Set problem -> Reproduce all of the data below word for word, leaving out the pictures.

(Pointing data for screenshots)
────────────────────
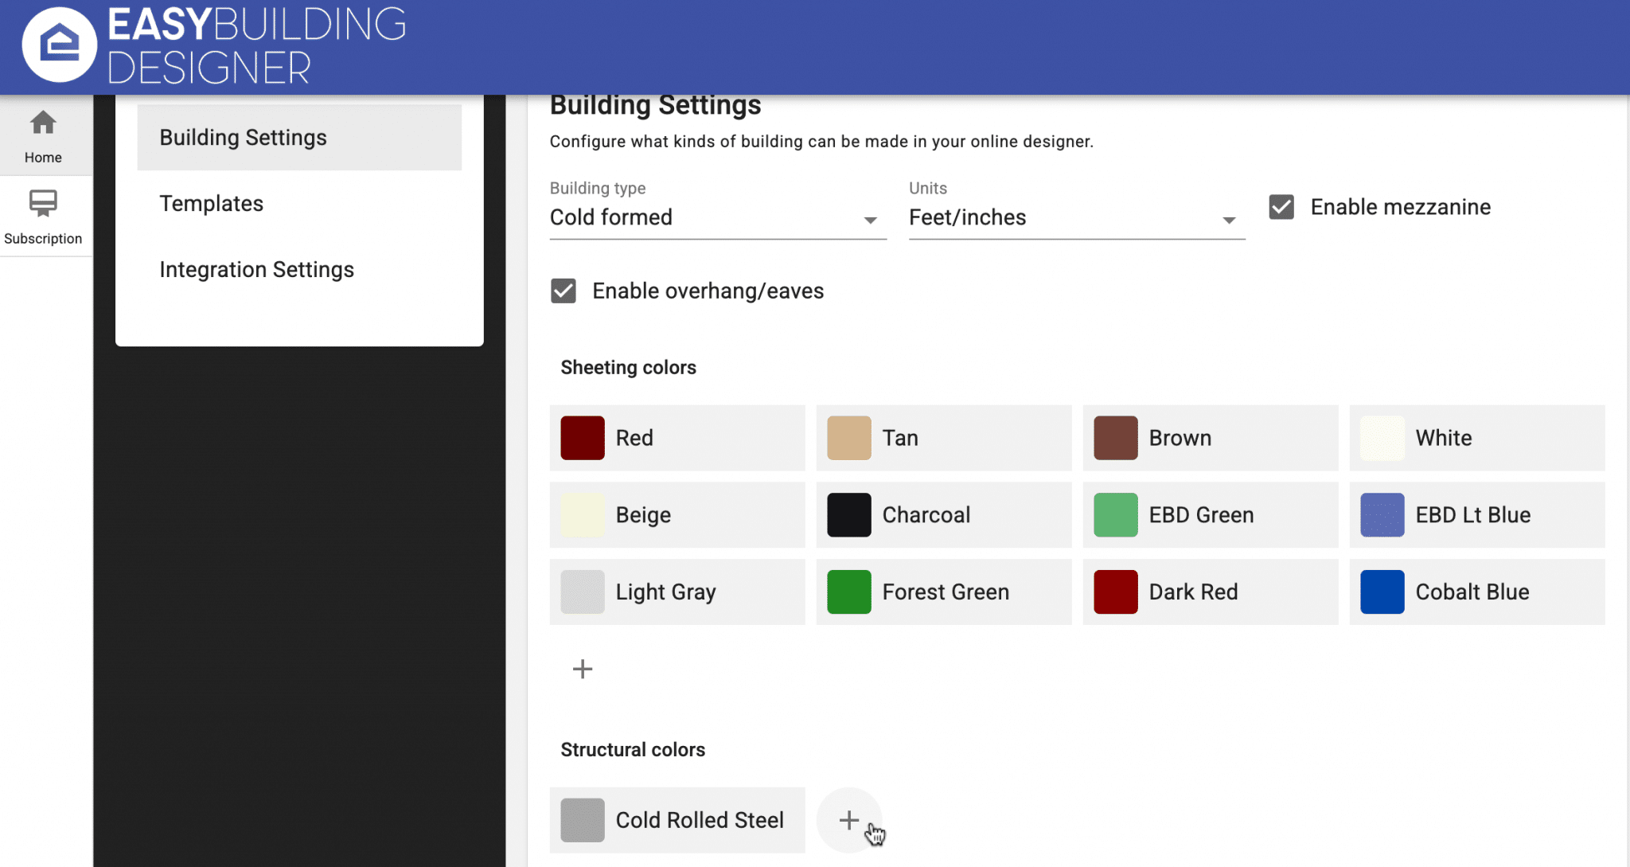Select the Cold Rolled Steel structural color
This screenshot has width=1630, height=867.
(x=677, y=820)
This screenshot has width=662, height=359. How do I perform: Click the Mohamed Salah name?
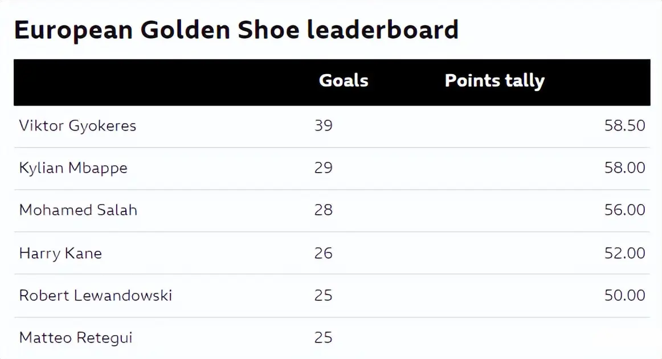point(78,210)
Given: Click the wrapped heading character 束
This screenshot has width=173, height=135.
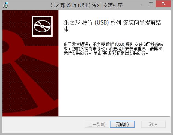Looking at the screenshot, I should 67,29.
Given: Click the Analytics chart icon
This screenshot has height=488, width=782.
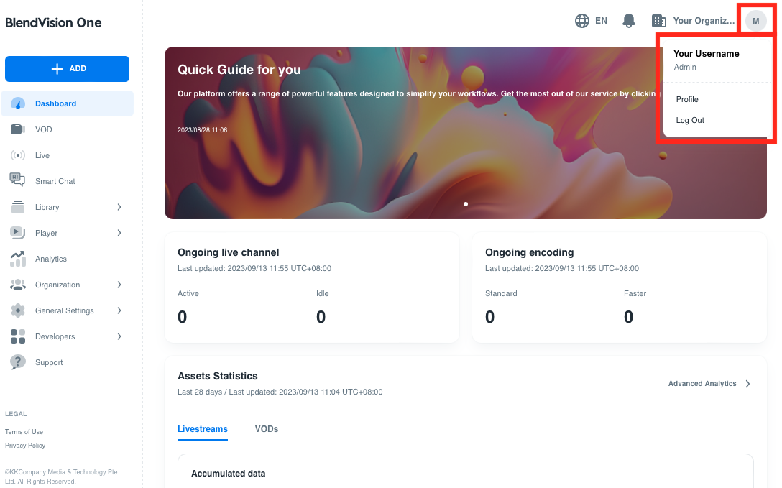Looking at the screenshot, I should 18,259.
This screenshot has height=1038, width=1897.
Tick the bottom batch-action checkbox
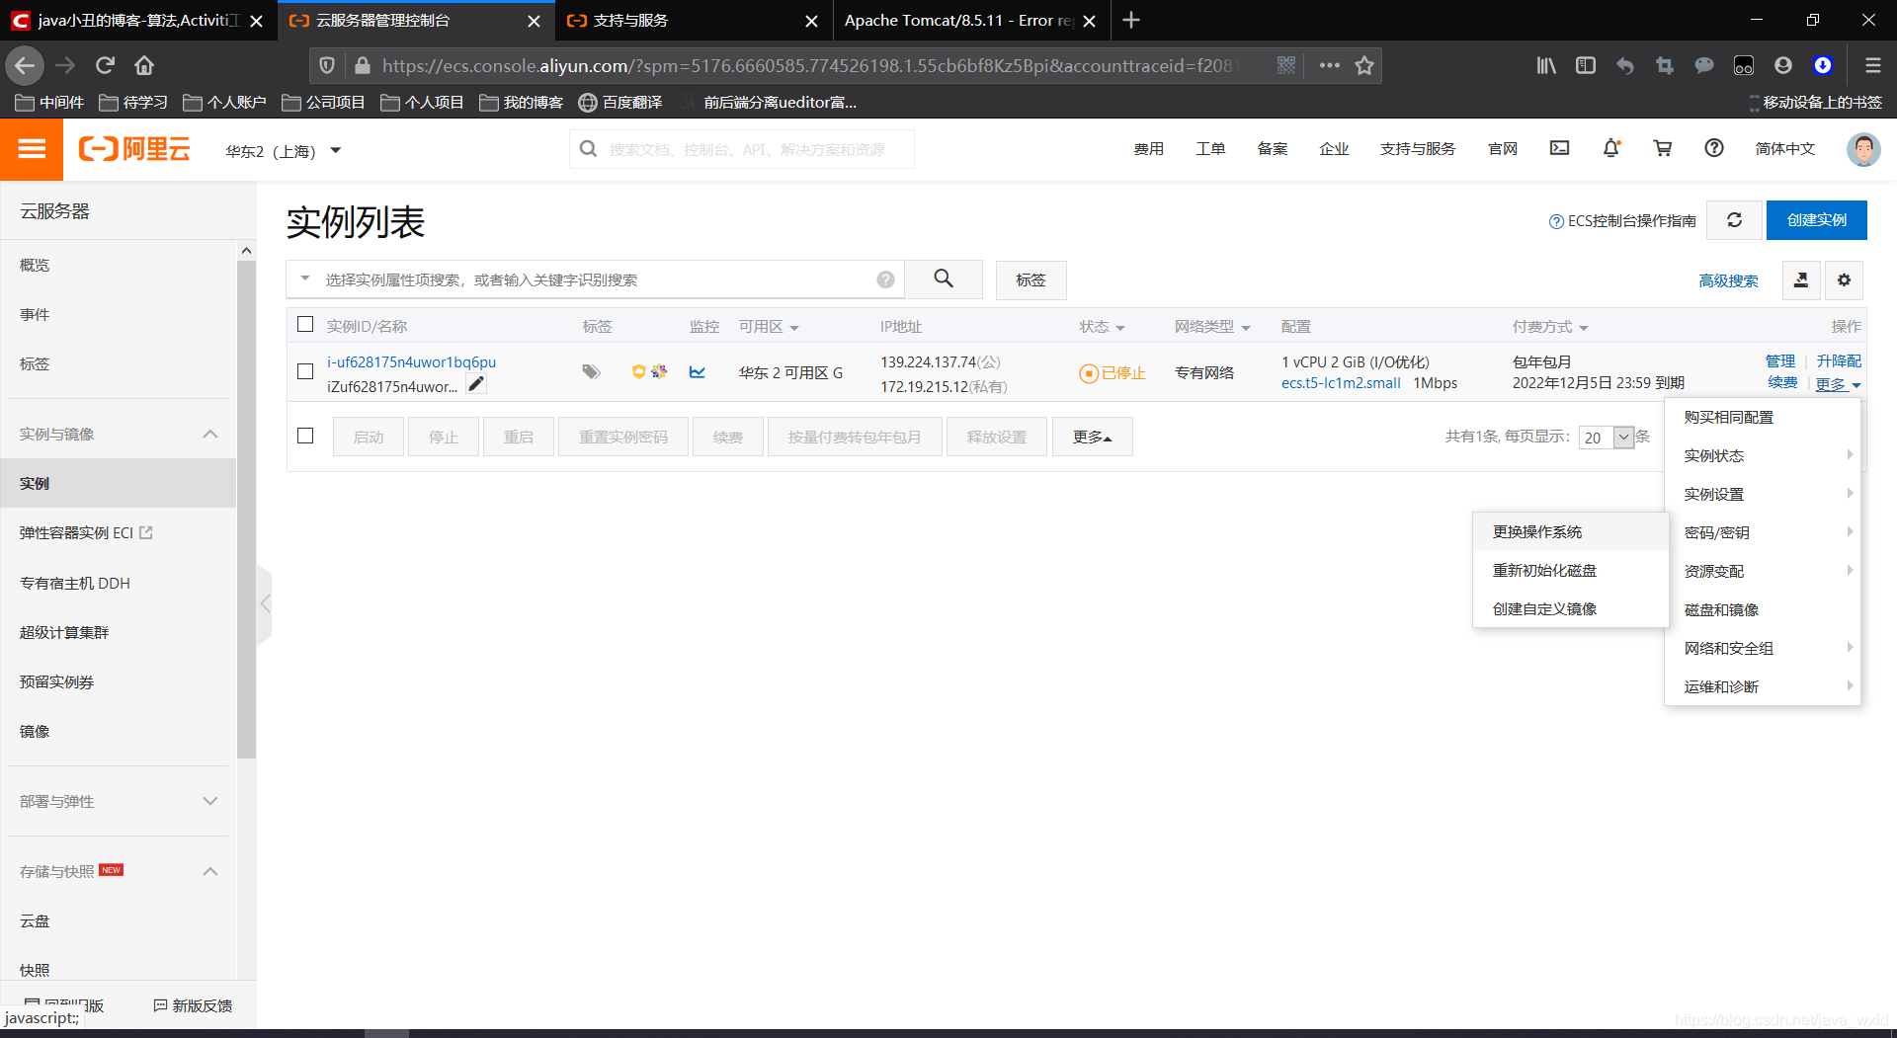click(305, 436)
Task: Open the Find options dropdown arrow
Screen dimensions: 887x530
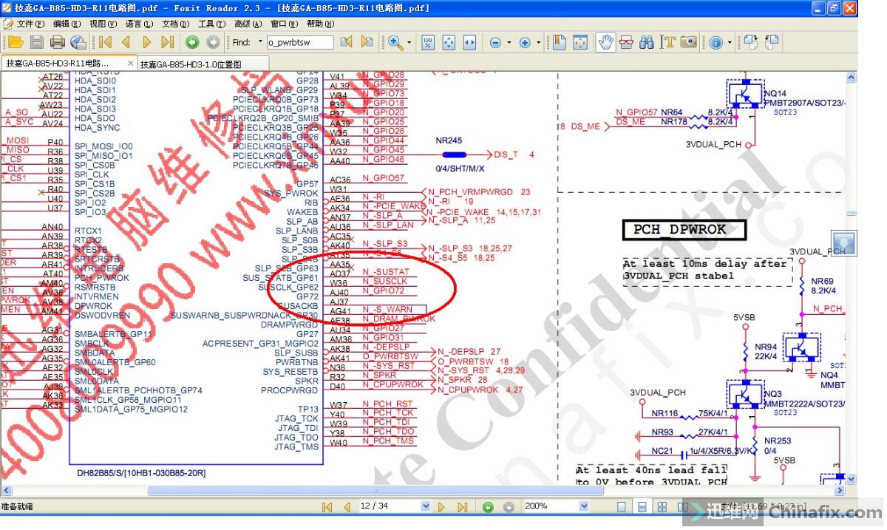Action: click(x=259, y=43)
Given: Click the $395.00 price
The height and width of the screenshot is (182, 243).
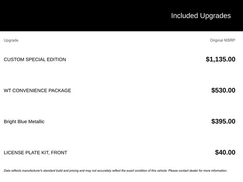Looking at the screenshot, I should click(x=223, y=121).
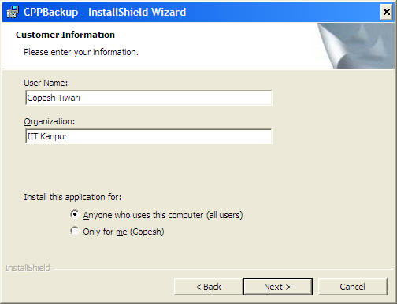397x304 pixels.
Task: Click the page-curl graphic in the header
Action: pyautogui.click(x=355, y=46)
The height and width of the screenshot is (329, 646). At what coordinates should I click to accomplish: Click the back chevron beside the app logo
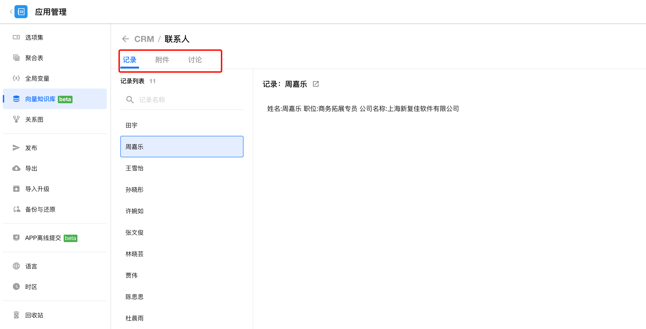(11, 12)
────────────────────
Response below ->
Select the Cold Rolled Steel structural color
This screenshot has width=1630, height=867.
(x=677, y=820)
This screenshot has width=662, height=359. How do I perform: Click the Mohamed Salah name?
point(78,210)
Given: Click the wrapped heading character 束
This screenshot has width=173, height=135.
Looking at the screenshot, I should 67,29.
Given: Click the Analytics chart icon
This screenshot has height=488, width=782.
Looking at the screenshot, I should 18,259.
This screenshot has height=1038, width=1897.
Tick the bottom batch-action checkbox
click(305, 436)
Task: Open the Find options dropdown arrow
Screen dimensions: 887x530
Action: click(x=259, y=43)
Given: Click the $395.00 price
The height and width of the screenshot is (182, 243).
Looking at the screenshot, I should click(x=223, y=121).
397x304 pixels.
Task: Click the page-curl graphic in the header
Action: pyautogui.click(x=355, y=46)
The height and width of the screenshot is (329, 646). At what coordinates should I click to accomplish: Click the back chevron beside the app logo
(11, 12)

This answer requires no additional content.